WHAT YOU WILL DO. In this exercise, return only the lines that run from the line with "Instruction: Open the Pricing page" to the end of the entries below, both included. Pictures are not copied.

RECORDS PROVIDED.
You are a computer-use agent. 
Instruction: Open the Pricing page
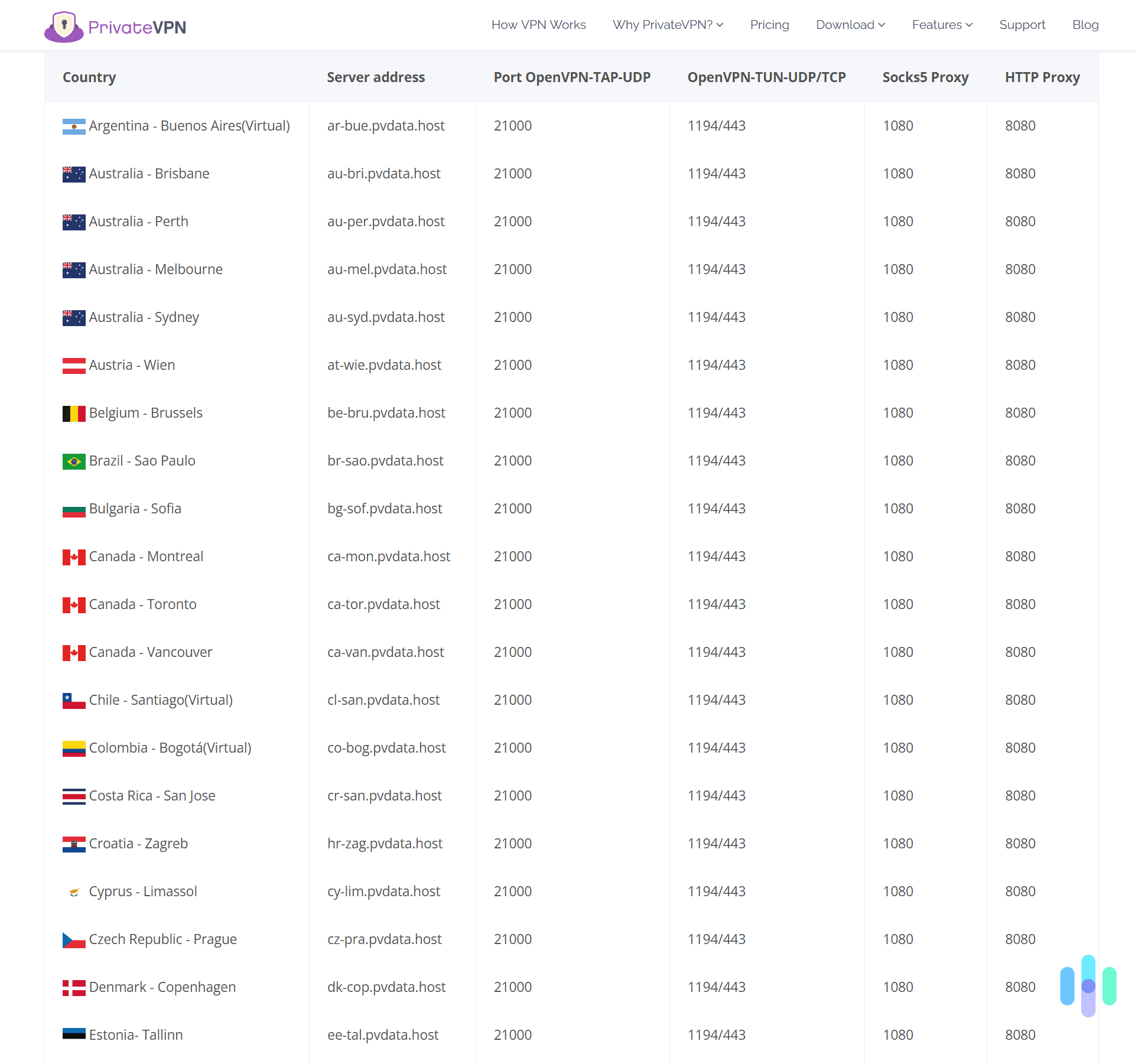click(x=769, y=25)
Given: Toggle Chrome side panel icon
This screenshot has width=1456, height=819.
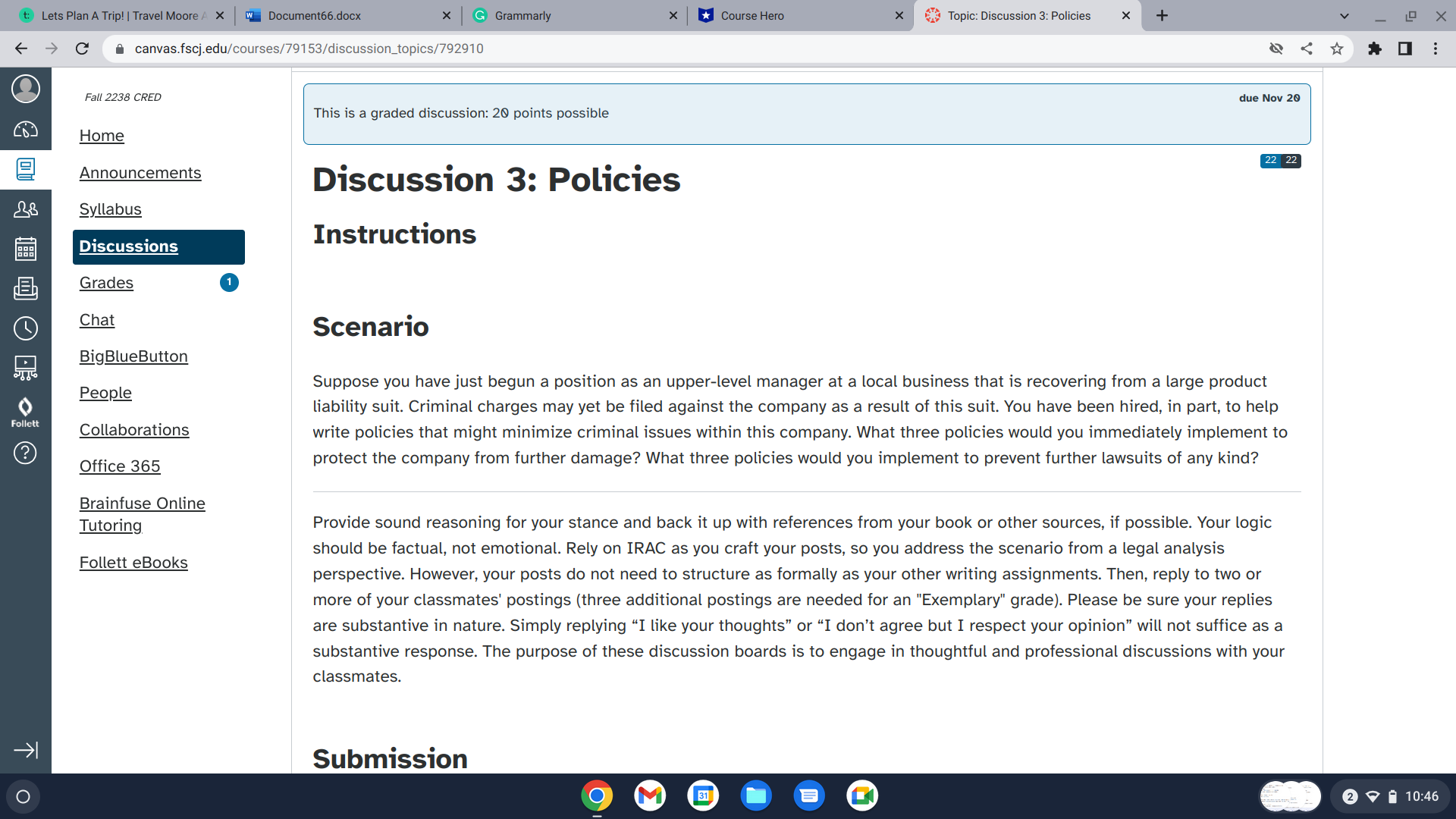Looking at the screenshot, I should (x=1404, y=49).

RESPONSE BELOW.
Instruction: Open the Pricing page
click(x=769, y=25)
Given: Toggle Chrome side panel icon
This screenshot has width=1456, height=819.
Looking at the screenshot, I should (x=1404, y=49).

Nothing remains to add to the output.